_READING TEXT_.
Friday 25 July 2014

PERDANA MENTERI UKRAINE MELETAK JAWATAN


KIEV: Arseniy Yatsenyuk resigned as Ukraine’s prime minister Thursday after the ruling coalition in parliament collapsed, accusing lawmakers of imperiling the nation by putting politics above urgent needs during wartime.

The resignation threw the government into disarray at a critical moment in its war against pro-Russian separatists in the eastern part of the country. The Ukrainian military is in the middle of an offensive, regaining control over towns and cities that had been held by the rebels, who are being forced to recede into more defensible positions in the cities of Donetsk and Luhansk.

One piece of legislation before parliament would authorize a budget increase to fund the expanded military campaign. Ukraine’s depleted armed forces were caught flatfooted when the rebellion in the east began, and the military has scrambled to pay for adequate training and equipment to combat the separatists.

The immediate cause of Yatsenyuk’s resignation was the decision by two major parties earlier in the day to pull out of the coalition government that took over after President Viktor Yanukovych was ousted in February. Yanukovych fled the country amid large and raucous protests that he was drawing Ukraine closer to Russia and away from the European Union.

The pullout of the Svoboda and Udar parties was widely viewed as a maneuver calculated to nudge reform along by allowing President Petro Poroshenko to call elections this fall, two years early.

As volunteers were combing the crash site for bodies and debris, friends and family members were trying to cope with their loss.

Many critics argue that the existing parliament, elected in 2012, is riddled with corrupt and intransigent lawmakers held over from the previous government that the protesters fought to get rid of. The parliament is viewed as particularly resistant to many electoral and government reforms that Poroshenko vowed to have enacted when sworn into office in June. The Justice Ministry is trying to ban members of the Communist Party from parliament, saying the party should be outlawed because it has supported the pro-Russian rebels.

“We believe that in the current situation, such a parliament which protects state criminals, Moscow agents, which refuses to strip immunity from those people who are working for the Kremlin, should not exist,” Svoboda leader Oleh Tyahnybok told parliament in announcing his nationalist party’s withdrawal from the coalition.

Poroshenko signaled his approval of the coalition’s death, swiftly issuing a statement that the collapse demonstrates that “the society wants a complete reload of state power.”

But the end of the coalition, Yatsenyuk said, means parliament would be politically hobbled as it tries to pass needed laws such as the budget increase and controversial government reforms.

“Who wants to go to elections and simultaneously vote for unpopular laws?” he said in announcing his resignation in parliament. “Putting narrow political interests above the future of the nation is impermissible. It is a moral and ethical crime.”

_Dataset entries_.
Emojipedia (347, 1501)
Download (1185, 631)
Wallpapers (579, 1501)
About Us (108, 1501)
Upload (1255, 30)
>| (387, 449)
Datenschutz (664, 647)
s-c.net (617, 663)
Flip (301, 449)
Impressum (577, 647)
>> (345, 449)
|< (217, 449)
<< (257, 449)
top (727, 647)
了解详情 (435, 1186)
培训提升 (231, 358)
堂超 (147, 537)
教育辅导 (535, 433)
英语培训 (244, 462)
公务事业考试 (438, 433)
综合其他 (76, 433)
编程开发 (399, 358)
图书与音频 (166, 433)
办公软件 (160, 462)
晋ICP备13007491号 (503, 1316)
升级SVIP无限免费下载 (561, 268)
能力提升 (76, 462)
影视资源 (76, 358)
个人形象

_WHAT TO WORK ON_.
Using the article on Yatsenyuk's resignation, answer the following, numbering each answer to match:
1. Which two parties withdrew from the coalition government?
2. In what year was the existing parliament elected?
3. In which month was Poroshenko sworn into office?

_TASK RESPONSE_.
1. Svoboda and Udar
2. 2012
3. June